「しかめっつらの芸術家の中間地帯」ショーイング・アップ 文字読みさんの映画レビュー(感想・評価)
しかめっつらの芸術家の中間地帯
2022年。ケリー・ライカート監督。オレゴンの芸術大学で事務をしながら創作に励む女性とその友人や家族の話。個展を前に創作に全エネルギーを注ぎたい主人公だが、同じく創作に励む大家かつ年下の友人に嫉妬交じりの微妙な感情を抱き、飼い猫のせいで傷ついた鳩の世話に追われ、ちょっとおかしな兄をはじめとする家族との関係に悩まされる。しかし、いずれも悪いばかりではなく、つながりのなかでいいことも悪いことも起こる。完全には分かり合えないけれども緩やかにつながる人々との起伏を含んだ日々。

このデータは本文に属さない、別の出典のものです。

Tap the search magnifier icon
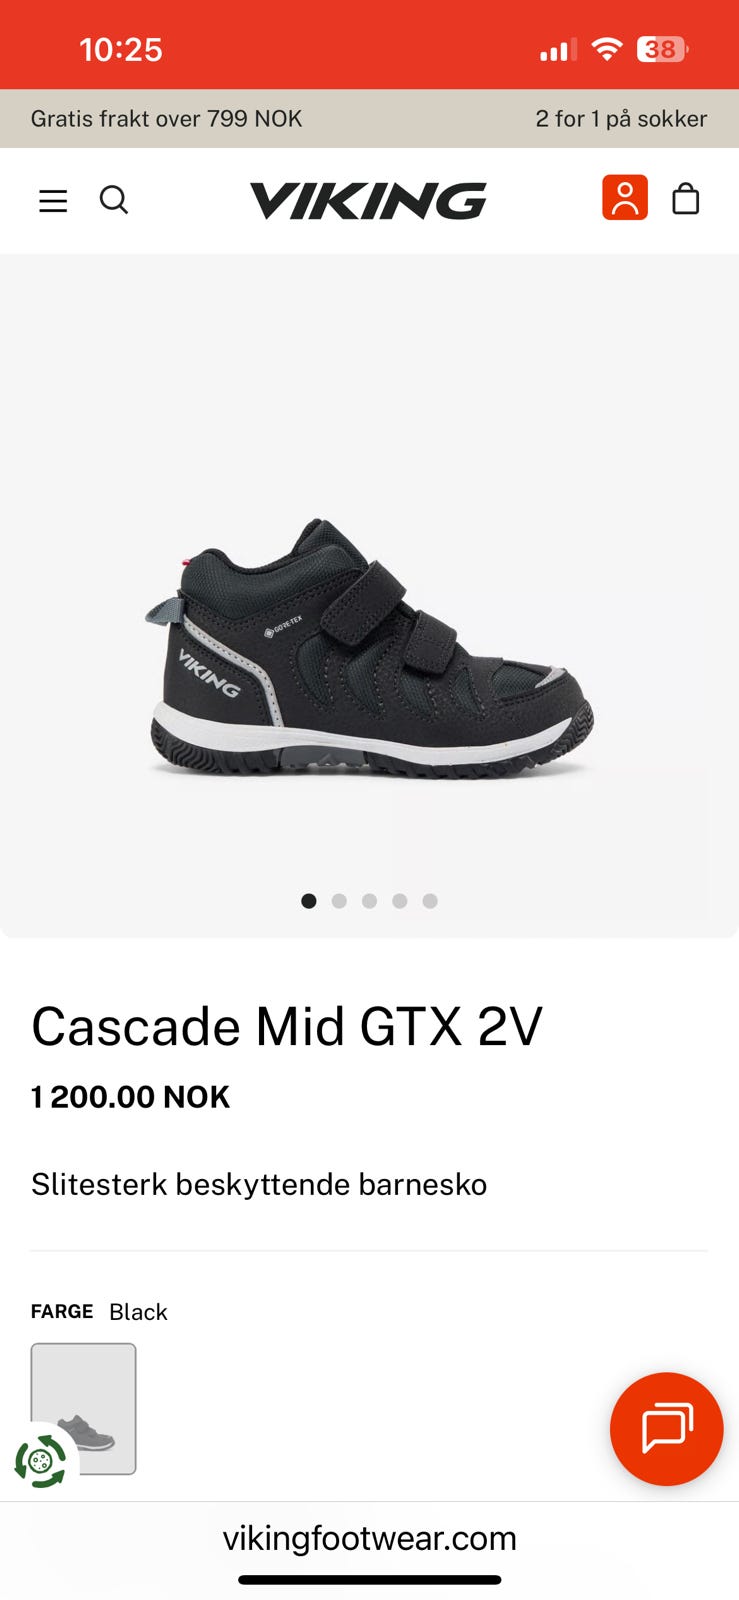 pos(114,200)
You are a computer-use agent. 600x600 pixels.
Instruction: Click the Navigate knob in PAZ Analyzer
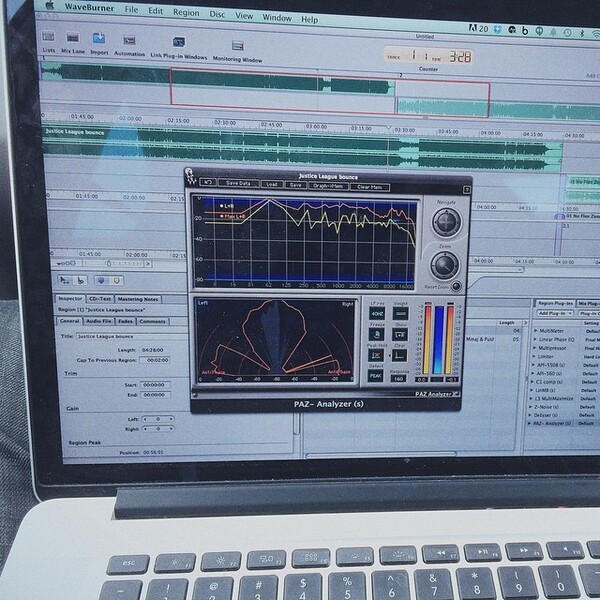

創作一本で生活できるわけでもないが、事務もそれなりにこなして日常生活にも気をくばる主人公の位置は微妙だ。友人と比べて芸術一筋にのめりこめないコンプレックスと、それでもなんとかなっていることへの小さくない自負の間を揺れ動いている。どちらにも行けそうでどちらにも行けない中間地帯の描き方はすばらしい。
頻出するミシェル・ウィリアムスのしかめっつらがいい。中間地帯にいる人間の苛立ち、悲しみ、開き直り。これぞ人生ではないか。